PARENTING

Parent’s approach to potty training is right on

Q I’ve been using the method described in your toilet-training book with my 18-month-old daughter and she’s been doing great during the day. She rarely has an accident. However, I’m still using a diaper at nap-time and during the night (waiting for some consistency in dryness before taking that away). Is that correct? The only problem is she’s figured out the routine and now only poops in her diaper when I put her down to sleep. She has not gone on the potty during the day for several weeks. Is that cause for concern? Should I take away the diapers totally? I don’t want to create a bad habit.

A You (and your daughter, of course) are doing just fine. In fact, you’re both doing great and are living proof of the incontrovertible fact that pediatricians (not all, but certainly most) have been giving very bad toilet-training advice for the past 45 years. Specifically,they’ve been promoting the “child-centered” philosophy that has caused toilet training to become such a huge problem during this same time period.
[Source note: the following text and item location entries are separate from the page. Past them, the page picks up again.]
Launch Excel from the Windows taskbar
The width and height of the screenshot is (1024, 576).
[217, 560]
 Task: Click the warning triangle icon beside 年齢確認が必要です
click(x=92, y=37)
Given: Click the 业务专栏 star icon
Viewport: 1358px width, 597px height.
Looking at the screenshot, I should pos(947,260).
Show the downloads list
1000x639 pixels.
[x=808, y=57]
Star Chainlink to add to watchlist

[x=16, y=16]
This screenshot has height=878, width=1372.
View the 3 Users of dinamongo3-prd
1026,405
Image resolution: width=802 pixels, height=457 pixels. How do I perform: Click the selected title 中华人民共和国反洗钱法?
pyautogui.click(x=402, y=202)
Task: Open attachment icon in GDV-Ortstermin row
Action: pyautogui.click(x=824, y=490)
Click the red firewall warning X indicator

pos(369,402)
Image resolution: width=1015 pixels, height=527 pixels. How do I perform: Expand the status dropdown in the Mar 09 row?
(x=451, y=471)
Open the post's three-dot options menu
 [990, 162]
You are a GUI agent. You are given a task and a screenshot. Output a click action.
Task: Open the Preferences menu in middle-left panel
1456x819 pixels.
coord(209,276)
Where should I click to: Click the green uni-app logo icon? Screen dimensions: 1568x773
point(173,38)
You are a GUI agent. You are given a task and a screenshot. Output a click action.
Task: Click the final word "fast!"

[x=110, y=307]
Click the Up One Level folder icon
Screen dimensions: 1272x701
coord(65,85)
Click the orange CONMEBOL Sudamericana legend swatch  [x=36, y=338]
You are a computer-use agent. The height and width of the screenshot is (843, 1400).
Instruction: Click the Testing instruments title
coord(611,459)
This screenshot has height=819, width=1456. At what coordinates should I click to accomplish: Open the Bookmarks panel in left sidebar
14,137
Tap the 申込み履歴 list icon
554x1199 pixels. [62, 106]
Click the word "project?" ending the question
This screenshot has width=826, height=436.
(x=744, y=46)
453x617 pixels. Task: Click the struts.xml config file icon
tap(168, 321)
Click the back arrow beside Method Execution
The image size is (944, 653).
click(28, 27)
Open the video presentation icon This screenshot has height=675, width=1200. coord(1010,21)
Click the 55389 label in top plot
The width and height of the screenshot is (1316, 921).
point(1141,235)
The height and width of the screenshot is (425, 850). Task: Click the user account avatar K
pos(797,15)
They can be forgiven for believing that the pediatrician responsible for cutting this philosophy out of whole cloth knew what he was talking about, but it’s time for them to begin doing major atonement.

Keep up the good common sense! And don’t become discouraged, much less anxious, if your daughter has a setback now and then. There will be, as you’ve already discovered, some bumps in the road. In that regard, the fact that she’s waiting until nap time or nighttime to defecate is no cause whatsoever for concern. It may take a while - several months, perhaps - but this will eventually resolve itself. In the meantime, celebrate her success and pay little to no attention to her reticence to use the potty.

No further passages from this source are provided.